El gobierno asegura que cada vez hay más beneficiarios de programas sociales y que la educación en México avanza, pero ¿se ha preocupado realmente por la educación rural? Un sistema que colapsa por el abandono.
Este contraste se vive en las comunidades más lejanas, esas zonas donde los padres construyen escuelitas con lo poco que tienen, mientras los docentes tienen que viajar hasta 3 horas, sin sueldo, pero con el sueño de que los niños aprendan algo nuevo cada día.
El sueño de ser maestro en México: la dura realidad en las comunidades
Con título en mano, Amalia tuvo que dejar atrás el sueño de ser maestra de tiempo completo. El sueldo de apenas 5 mil pesos, apenas si le alcanzaban a cubrir sus gastos.
Dejó los libros por fregar platos, limpiar y ordenar casas. Un trabajo honesto donde gana el doble. Pero con el fin de no dejar atrás su profesión, desde hace 10 años da clases en comunidades rurales.
“La alegría de que quieran superarse, y queremos hacer quue nuestro México cambie... aportarles algo a ellos hace que ellos mejoren sus condiciendo de vida” narró.
Maestros enseñan en un solo salón: las condiciones precarias en San José del Rincón
Amalia llevó al equipo de Azteca Noticias a la comunidad de Llano San Miguel del Centro, San José del Rincón, en el Estado de México (Edomex). Lugar donde los maestros rurales cruzan caminos en pésimas condiciones y sin transporte.
El camino es pesado y en ocasiones peligrosos, ya que muchas compañeras de Amelia han sido “levantadas”, por lo que el miedo de no regresar con vida es constante.
En la única escuela de la comunidad de El Llano, las clases se imparten en condiciones que distan mucho de ser adecuadas. Los techos de lámina convierten el aula en un espacio sofocante durante el día, mientras que en temporada de lluvias el agua se filtra por todos lados, por lo que tiene ser tapado con botellas de plástico.
Maestros duermen en la escuelita: condiciones precarias de la profesión
En este plantel, un solo pizarrón sirve para que los maestros atiendan de manera simultánea a alumnos de preescolar, primaria y secundaria, todos compartiendo el mismo espacio.
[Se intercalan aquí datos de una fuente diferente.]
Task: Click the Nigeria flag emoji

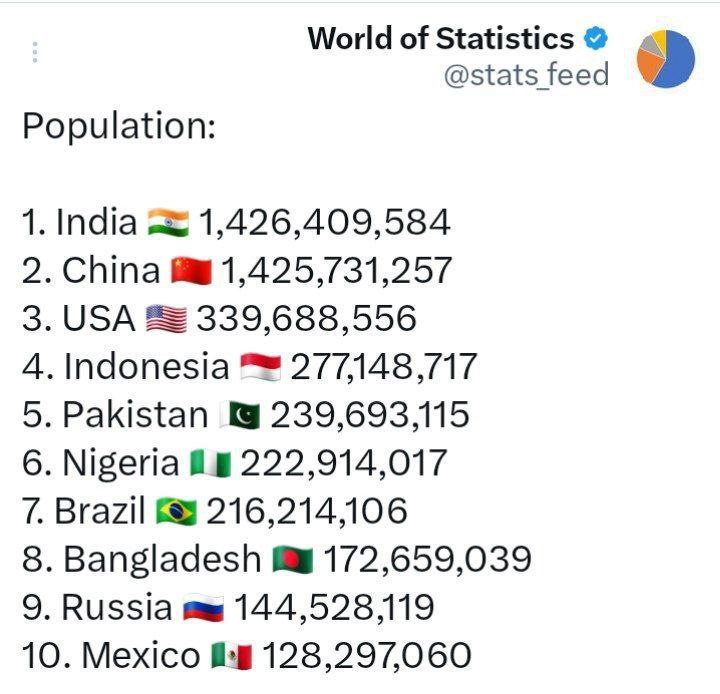Action: (211, 463)
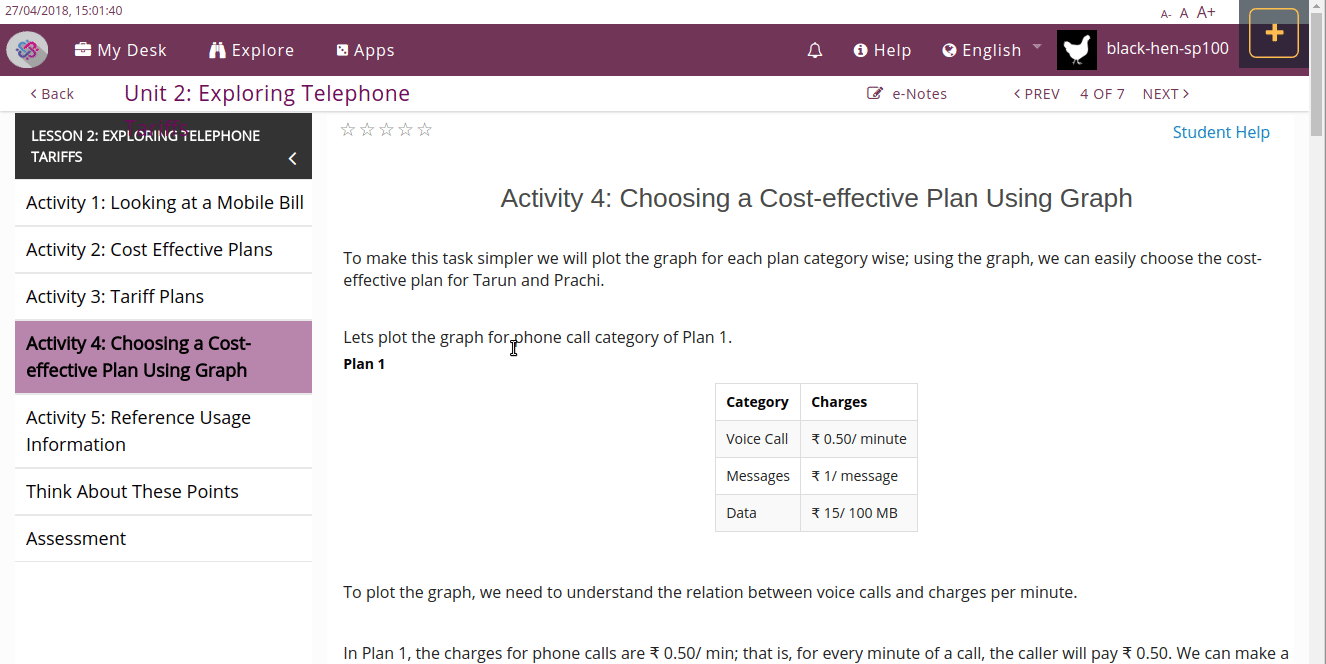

Enseñándoles de raíces cuadradas hasta gramática.
“Las condiciones no son aptas para trabajar. Estamos los tres maestros en un mismo espacio y hay mucha distracción. El material fue donado por los padres de familia”, aseguró Miguel, maestro del Consejo Nacional de Fomento Educativo (CONAFE).
La situación en El Llano refleja las carencias que aún enfrentan comunidades rurales en materia educativa, donde el acceso a infraestructura digna sigue siendo una deuda del Estado.